Communicating with your team

With more teams operating remotely, either full-time or in a hybrid model, effective communication has become even more important for collaboration and success.

When team members are not together in a shared physical space, communication acts as the glue that holds everything together.

Without robust communication, remote teams can easily fall prey to miscommunication, lack of engagement, and suboptimal performance.

Table of Contents

Why communication matters more for remote teams

There are several reasons why communication takes on heightened importance for remote and hybrid teams:

  • Relationship building is harder. In-person interactions allow for informal conversations that nurture trust and bonding.

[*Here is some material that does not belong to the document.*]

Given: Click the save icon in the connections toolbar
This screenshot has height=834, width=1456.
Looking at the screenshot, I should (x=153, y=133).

These types of relationship-building moments are much less likely to occur spontaneously for remote teams. Extra effort must go into communicating regularly to prevent coworkers from feeling like strangers.
  • Context is often missing. Non-verbal cues and body language play a big role in traditional meetings. However, they are lacking in remote interactions. Team members need to overcommunicate to compensate for the missing context, ensuring discussions are clear and inclusive.
  • Isolation can creep in. Working alone at home each day with minimal in-person contact can easily lead to loneliness and reduced motivation. Frequent communication from leaders and peers helps remote employees maintain a sense of connection to others and purpose in their roles.
  • Multitasking is tempting. When on a video call, it is all too simple for remote workers to become distracted by household chores. Explicit communication, like repeating action items and due dates, keeps everyone focused on work priorities.
  • Assumptions abound: Without in-person observation, it’s hard to understand how others interpret communications. Explicitly stating recommendations prevents assumptions from taking root and causing conflict or confusion down the line.

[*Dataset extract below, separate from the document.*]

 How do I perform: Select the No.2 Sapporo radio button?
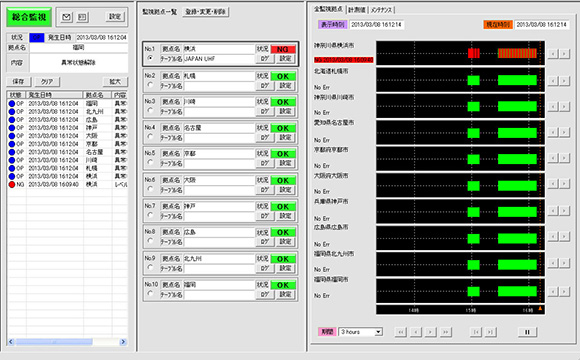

With communication as the lifeline for distributed teams, management must double down on purposeful, targeted communication strategies and foster a culture where information sharing is prioritised by all.

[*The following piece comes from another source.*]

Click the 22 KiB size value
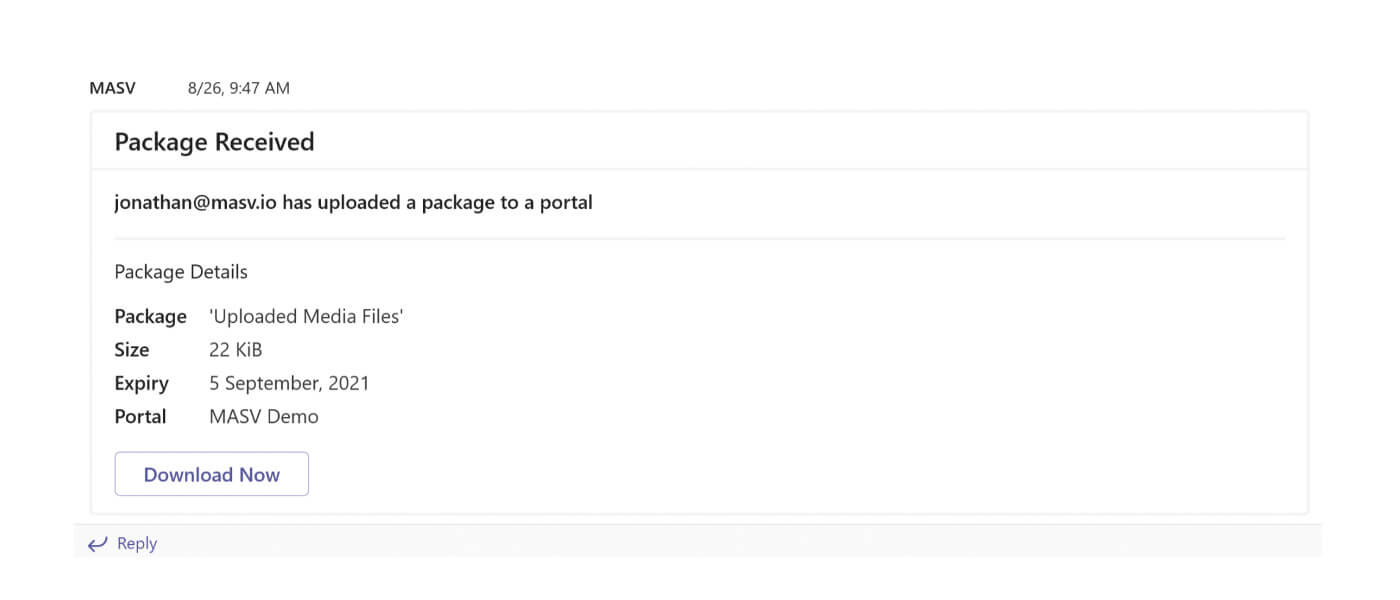Image resolution: width=1400 pixels, height=600 pixels. pyautogui.click(x=236, y=350)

Best practises for remote communication

Beyond the core tips covered earlier, the following are some best practises remote teams can adopt for the most effective communication:

  • Overcommunicate important information. Don’t assume one message will suffice; repetition is important when people can’t easily ask for follow-ups. Communicate changes, updates, and deadlines through multiple channels.
  • Leverage alignment tools. Tools like OKRs, roadmaps, and tracking dashboards give remote teams a collective view of important goals, priorities, metrics, and progress.
  • Get real-time chat. In addition to meetings, use collaborative messaging apps to answer questions in the moment and build ongoing discussion on projects.
  • Facilitate discussions. Pose thoughtful questions on video calls to draw out participation and steer conversations towards actionable outcomes versus mere status updates.
  • Record and share meeting content. Not everyone can attend every meeting. Sharing notes, tasks, and decisions helps ensure all team members stay in sync.
  • Showcase wins publicly. Recognise individual and team achievements in newsletters, wikis, or blogs. Remote employees need public praise to stay engaged.
  • Ask for feedback regularly. Frequent mini-surveys (e.g., weekly polls) surface challenges before they escalate and show you care about workers’ experiences.
  • Promote work-life balance. Leaders set the tone; don’t encourage constant availability. Remote work hours should match regular business hours as much as possible.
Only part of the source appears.